*** Opening DATA RECORDS ***

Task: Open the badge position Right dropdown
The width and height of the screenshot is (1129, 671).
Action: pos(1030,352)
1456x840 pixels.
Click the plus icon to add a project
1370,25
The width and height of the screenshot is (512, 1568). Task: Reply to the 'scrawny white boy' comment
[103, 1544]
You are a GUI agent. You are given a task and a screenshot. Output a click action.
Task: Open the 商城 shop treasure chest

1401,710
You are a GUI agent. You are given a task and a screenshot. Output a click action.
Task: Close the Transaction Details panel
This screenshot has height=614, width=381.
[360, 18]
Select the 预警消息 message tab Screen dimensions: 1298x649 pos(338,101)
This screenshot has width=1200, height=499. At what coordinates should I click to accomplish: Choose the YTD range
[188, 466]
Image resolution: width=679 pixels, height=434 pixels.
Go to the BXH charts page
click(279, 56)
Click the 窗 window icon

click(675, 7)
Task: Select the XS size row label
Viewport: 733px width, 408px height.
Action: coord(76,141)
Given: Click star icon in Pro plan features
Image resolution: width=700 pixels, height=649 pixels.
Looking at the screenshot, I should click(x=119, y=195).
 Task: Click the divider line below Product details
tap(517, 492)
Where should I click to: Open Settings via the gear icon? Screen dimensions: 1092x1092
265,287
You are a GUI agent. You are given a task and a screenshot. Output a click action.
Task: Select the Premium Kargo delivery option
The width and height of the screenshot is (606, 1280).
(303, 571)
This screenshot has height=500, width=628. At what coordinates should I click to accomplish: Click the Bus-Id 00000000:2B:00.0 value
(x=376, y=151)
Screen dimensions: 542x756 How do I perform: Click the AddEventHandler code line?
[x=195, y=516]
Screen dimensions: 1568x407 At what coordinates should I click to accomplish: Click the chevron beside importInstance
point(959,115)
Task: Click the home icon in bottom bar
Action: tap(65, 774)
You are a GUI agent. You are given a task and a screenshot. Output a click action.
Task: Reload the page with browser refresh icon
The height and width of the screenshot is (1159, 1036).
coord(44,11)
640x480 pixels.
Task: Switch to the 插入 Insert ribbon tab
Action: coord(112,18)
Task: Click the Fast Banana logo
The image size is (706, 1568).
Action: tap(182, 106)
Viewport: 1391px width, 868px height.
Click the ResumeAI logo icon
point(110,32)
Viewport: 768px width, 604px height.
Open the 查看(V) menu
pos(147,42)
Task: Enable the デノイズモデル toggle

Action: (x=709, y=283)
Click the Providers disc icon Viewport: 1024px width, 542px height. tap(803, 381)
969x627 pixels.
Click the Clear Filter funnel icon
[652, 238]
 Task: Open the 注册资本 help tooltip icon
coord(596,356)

*** Closing DATA RECORDS ***

| ACTIVITY |
Give the number of lines in the entries that contain the word "Select", without any other words.

| OUTPUT |
3